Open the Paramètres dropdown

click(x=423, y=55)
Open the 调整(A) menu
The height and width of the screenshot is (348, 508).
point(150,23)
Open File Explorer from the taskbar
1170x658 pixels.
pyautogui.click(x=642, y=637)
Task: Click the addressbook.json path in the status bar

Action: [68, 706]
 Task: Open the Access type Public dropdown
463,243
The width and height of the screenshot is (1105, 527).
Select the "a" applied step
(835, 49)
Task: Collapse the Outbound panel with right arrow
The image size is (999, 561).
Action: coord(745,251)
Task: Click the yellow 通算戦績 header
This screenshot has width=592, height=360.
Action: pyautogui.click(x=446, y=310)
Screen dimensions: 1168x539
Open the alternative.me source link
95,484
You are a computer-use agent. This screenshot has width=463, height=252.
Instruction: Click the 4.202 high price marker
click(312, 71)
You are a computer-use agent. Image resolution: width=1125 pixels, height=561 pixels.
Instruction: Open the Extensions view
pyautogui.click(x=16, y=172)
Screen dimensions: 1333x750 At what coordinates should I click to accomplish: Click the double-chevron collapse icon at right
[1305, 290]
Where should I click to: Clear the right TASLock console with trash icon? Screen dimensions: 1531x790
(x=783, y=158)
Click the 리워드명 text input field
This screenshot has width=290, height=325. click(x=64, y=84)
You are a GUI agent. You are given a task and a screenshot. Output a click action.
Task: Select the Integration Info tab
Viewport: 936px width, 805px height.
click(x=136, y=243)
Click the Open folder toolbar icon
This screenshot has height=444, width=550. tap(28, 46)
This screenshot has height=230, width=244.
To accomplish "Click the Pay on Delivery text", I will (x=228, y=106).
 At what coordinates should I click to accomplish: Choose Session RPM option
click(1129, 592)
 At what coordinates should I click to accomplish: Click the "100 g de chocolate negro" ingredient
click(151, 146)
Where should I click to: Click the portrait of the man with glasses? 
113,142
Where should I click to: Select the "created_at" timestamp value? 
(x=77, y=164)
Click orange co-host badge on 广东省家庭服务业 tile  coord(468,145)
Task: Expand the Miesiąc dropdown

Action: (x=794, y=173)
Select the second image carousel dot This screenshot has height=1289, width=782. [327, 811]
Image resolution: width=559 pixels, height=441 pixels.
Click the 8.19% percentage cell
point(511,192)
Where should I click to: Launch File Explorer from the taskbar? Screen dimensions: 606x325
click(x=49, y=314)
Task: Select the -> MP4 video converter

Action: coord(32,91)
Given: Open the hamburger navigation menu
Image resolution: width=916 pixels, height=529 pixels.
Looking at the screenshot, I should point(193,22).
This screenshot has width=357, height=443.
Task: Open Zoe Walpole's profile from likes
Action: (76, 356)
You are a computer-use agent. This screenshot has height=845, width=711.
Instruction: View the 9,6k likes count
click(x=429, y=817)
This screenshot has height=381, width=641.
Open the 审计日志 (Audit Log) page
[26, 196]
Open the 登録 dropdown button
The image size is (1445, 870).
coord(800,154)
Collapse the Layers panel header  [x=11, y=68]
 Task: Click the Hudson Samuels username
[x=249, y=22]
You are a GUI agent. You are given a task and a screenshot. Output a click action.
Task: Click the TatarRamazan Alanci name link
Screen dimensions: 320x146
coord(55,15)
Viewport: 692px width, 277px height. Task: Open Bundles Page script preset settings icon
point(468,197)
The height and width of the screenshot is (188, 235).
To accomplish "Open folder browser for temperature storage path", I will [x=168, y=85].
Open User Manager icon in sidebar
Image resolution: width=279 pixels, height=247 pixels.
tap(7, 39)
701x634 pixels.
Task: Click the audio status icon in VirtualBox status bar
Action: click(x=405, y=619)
--------------------------------------------------
Exercise aim:
Find every line in the material above that contains the word "Instruction", matching case exactly, and copy each of those lines in full.

Solution to this task:
Instruction: Click the 4.202 high price marker
Instruction: Open the Extensions view
Instruction: View the 9,6k likes count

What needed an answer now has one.